# Freeze Dried Foods Scam



## amanda (Feb 28, 2013)

I've been shopping for freeze dried foods and all the name brands sell their products as "servings of food" but they do not tell you how many calories are in a serving. 

For example, if I were buy the "7 Day Ultimate Emergency Meal Kit" from WISE Foods for $124.99, I would expect to get 7 days of food at a cost of $17.86 per day. When you add up the total calories in the kit there are only 4,640 calories. That means if you eat 2000 calories per day you'll run out of food in less than 3 days for an actual cost of 54.34 per day. If you make the kit last 7 days you can only eat 662 calories per day!

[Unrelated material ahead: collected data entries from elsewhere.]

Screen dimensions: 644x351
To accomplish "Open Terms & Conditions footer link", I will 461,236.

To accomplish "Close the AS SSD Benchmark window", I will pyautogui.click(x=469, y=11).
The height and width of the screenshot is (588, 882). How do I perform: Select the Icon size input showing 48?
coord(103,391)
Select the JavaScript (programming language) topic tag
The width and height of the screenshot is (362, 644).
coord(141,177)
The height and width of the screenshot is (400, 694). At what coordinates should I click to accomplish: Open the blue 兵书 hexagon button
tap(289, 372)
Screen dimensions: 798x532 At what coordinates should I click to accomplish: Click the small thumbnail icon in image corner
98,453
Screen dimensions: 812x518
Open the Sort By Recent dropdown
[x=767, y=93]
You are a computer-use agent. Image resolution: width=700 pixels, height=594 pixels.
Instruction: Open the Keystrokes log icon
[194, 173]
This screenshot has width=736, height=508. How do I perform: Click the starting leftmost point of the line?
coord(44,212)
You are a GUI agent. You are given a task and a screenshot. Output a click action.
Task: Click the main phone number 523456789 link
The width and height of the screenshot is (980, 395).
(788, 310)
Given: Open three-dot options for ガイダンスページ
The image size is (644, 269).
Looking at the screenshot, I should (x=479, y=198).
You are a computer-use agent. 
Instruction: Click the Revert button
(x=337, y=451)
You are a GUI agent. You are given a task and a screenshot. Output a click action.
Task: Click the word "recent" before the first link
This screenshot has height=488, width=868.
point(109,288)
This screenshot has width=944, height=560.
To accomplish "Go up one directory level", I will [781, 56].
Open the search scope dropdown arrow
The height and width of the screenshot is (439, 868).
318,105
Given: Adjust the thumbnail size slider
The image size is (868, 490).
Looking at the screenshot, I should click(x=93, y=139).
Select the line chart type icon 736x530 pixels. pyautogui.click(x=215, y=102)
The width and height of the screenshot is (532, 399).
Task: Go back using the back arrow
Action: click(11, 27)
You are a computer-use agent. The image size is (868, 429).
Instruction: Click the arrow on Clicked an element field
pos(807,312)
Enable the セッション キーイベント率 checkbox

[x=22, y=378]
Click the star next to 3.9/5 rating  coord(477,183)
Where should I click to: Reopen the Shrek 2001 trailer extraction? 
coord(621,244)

This is something I would want to know before an emergency strikes and I find out I only have enough food for a fraction of the time that was advertised. This type of misleading advertising puts me and my family at risk.


----------



## DKRinAK (Nov 21, 2011)

I will agree with you Amanda - many companies (or their middlemen) will make the most outrageous claims.

I'm a fan of both Rainy Day foods and Mountain House - both clearly post, online no less, the package labels and Federal nutrition information.

Both of these vendors also show country of origin.

I WILL NOT buy food from China - and many of these smaller players source from China - itis worth asking, you may even get an answer.

You make a good point - ask before you buy - thanks for the post!


----------



## tsrwivey (Dec 31, 2010)

The reputable dealers have all their info on-line. I've seen some of those ads for emergency food cheap & I always envision opening a bucket of it to find a tiny amount of rice & bullion in ziplock sandwich Baggies.


----------



## memrymaker (Dec 12, 2012)

Shelf Reliance THRIVE foods also post the Federal Nutrition standards. They do source some foods from other countries, but specifically state they do not source from China and the products that are not made in the US are rejected if they do not meet the required standards.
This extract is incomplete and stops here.